One of the first well known ska bands was known as The Skatalites. They were a group of instrumentalists from the Alpha Boys Catholic School in Kingston, Jamaica who wrote over 300 songs together during their time as a band, though they were only together for a little over a year. They had a staggering musical impact on the ska genre and are even credited with defining the ska sound for future musical groups. During their time as performers, they backed the majority of the ska singers around and were the go-to group for musical performances. The group formed when Clement “Coxsone” Dodd needed an in house band for his recording studio and hired Tommy McCook, a local musician, to form a band. McCook auditioned other local musicians and settled on Roland Alphonso, Lloyd Brevett, Lloyd Knibb, Lester Sterling, Donald Drummond, Jerry Haynes, Johnny Moore, Jackie Opel, Donna Schaffer, and Jackie Mittoo. For the next fourteen months, they played backup for every major ska singer in Jamaica. Although their career was taking off, Drummond got arrested, which halted their advancement and broke up the group. McCook was upset by this speed bump in his rapidly growing career and quickly worked to form a band to play backup for singers in the rock steady industry. Rock steady was the genre that formed when the fast, upbeat ska music was beginning to get tired, and musicians wanted to slow down ska but keep its essential qualities. This next group formed by McCook lasted for even less time than the first, because of the short-lived nature of rock steady. The Skatalites reformed during the rebirth of ska in the late 1970s and lives on even to today with members Lloyd Brevett, Lloyd Knibb, Doreen Shaffer, Lester Sterling, Karl Bryan, Vin Gordon, Devon James, Ken Stewert, and Kevin Bachelor.

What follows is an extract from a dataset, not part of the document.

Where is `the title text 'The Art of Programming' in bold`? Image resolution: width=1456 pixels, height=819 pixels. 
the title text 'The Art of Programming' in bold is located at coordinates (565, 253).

During this ska revival, there were multiple people that wanted to unite the population through ska music. The Specials, a band that emerged during the revival, and front man Jerry Dammers were one such group. Dammers was the son of a white clergyman in England and wanted to unite the racially diverse country through his music. Another musician determined to bridge racial divides was Chris Blackwell. Blackwell was a Jewish Jamaican who was sent to an English boarding school during his teenage years. After returning to Jamaica before the start of the ska revival, he took a job that allowed him to travel back and forth between Jamaica and London in order to get CD covers designed and printed. Doing this brought ska back into the country and to record labels and helped the revival get off the ground. Though he was a bit of an outsider in both lands, he was able to combine his cultures by bringing music of his homeland to the land that he grew up in.